Monday, October 02, 2006

Region Needs United Front on Traffic, Pollution

Region Needs United Front on Traffic, Pollution

Audited Inland Empire front is forming to deal with issues surrounding the movement of goods through the region – and that's a very good thing.

Last week supervisors, mayors and other leaders from San Bernardino and Riverside counties got together in San Bernardino to declare that they would work together to seek funding and to take on the problems arising from the rapid growth of shipping on the two counties' freeways and train tracks.

The local officials recognize that goods movement is an economic opportunity for the region, but that the opportunity is accompanied by grave dangers to quality of life – primarily health issues caused by diesel fumes and gridlock on freeways and on roads near train tracks.

"Goods movement is a two-edge sword," said economist John Hosing.

The most obvious effect is on traffic. Anyone who has used the 10, 15 or 60 Freeways lately knows that the truck traffic is frustratingly heavy. Predictions that truck traffic will double by 2025 as the shipping industry continues to grow make us wonder how local freeways could avoid gridlock by then.

And as trains grow longer and more frequent, there are more traffic interruptions on streets that cross the tracks, and other nearby streets.

Less visible but even more important than traffic are the effects of diesel emissions on residents' health. A comprehensive study of 1,700 Southern California children by USC's Keck School of Medicine found that 10 percent of the children monitored in Upland, for example, had reduced lung capacity; and that a child raised in that city was five times as likely to grow up with diminished lung capacity as a child reared in a coastal community. Particulate matter, which comes largely from diesel exhausts, appears to be the largest contributor to reduced lung function.
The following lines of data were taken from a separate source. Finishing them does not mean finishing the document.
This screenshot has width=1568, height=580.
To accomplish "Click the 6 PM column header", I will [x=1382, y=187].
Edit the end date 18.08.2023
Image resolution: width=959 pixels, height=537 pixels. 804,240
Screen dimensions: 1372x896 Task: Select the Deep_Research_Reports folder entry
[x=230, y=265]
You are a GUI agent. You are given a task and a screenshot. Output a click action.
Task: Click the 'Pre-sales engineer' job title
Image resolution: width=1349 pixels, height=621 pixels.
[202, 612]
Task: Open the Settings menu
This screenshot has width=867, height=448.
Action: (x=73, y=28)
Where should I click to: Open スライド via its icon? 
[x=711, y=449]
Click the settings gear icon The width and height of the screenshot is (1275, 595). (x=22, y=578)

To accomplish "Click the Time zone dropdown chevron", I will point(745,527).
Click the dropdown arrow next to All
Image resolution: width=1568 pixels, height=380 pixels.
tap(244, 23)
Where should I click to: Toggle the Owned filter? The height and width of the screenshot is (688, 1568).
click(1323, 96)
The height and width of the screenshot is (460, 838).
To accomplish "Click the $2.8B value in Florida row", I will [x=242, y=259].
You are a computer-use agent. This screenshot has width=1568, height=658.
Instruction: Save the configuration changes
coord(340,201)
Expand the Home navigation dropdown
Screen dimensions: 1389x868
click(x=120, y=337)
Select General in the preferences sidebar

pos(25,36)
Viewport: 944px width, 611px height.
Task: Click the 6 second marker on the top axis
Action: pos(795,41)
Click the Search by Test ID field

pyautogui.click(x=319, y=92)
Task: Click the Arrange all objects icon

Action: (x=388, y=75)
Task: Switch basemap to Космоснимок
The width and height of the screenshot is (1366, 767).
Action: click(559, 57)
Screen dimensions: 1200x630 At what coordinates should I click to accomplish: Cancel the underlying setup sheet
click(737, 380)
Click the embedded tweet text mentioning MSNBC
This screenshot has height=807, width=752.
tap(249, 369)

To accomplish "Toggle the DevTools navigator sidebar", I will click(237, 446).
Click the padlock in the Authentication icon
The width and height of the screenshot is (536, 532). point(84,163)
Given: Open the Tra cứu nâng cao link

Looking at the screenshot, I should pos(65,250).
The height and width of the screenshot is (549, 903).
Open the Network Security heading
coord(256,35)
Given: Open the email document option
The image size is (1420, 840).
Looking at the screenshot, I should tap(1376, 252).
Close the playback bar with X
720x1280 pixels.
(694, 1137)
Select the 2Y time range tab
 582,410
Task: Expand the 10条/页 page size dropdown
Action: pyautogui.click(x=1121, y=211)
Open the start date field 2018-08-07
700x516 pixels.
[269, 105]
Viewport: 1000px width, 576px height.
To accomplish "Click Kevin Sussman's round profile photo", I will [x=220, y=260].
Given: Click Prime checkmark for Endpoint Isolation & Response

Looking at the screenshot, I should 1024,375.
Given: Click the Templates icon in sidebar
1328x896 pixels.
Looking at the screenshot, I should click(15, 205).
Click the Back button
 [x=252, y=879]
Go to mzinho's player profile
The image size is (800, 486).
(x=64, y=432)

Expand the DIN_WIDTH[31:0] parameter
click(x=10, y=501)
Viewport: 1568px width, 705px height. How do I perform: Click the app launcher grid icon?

The Inland Empire needs to project a stronger voice on the need to mitigate those effects of the shipping industry, as the leaders who gathered last week into to do.

A case in point is the Alameda Corridor project linking the ports of Los Angeles and Long Beach with downtown Los Angeles. Federal, state and L.A. leaders brought that link into being without worrying much about all the additional goods traffic that would then head east from L.A. It took coordination and hard work by legislators and local leaders from San Gabriel Valley and the Inland Empire to bring about the Alameda Corridor East project, which separates rails from the main roads that cross them via overpasses and underpasses.

The same kind of coordinated effort is needed to bring attention and needed funding to the Inland Empire to reduce the negative impacts of truck and train traffic and pollution. Whether through fees on shipping containers or some other method, the goods movement industry has to be brought into the effort.

We urge all the leaders of both counties and their cities to sign on to this effort to maintain and improve our quality of life.


BSRanch Perspective:

Wow, that is a significant amount of lung capacity lost over the years, but what facts and what direct line does the USC's Scholar students have to directly imply that the pollution from Automobiles Specifically AUTOMOBILES, now are causing this lung loss and lung disease. I wonder what is it, My thoughts are this, we are breathing less, we run less, we move less, there for we breath less, and less exercise is not a good thing, that is what the USC study should be looking for that kind of stuff before they jump the conclusion that it is Automobiles, I know I get it we drive cars so it has to be cars. sick sick sick. The electrical generation plants in the valley cause more pollution then the engine.

I just don't Believe their findings on their study. I think that they wanted to target cars or Automobiles and they did without looking at other factors, such as the factories or electrical generation plants and the like.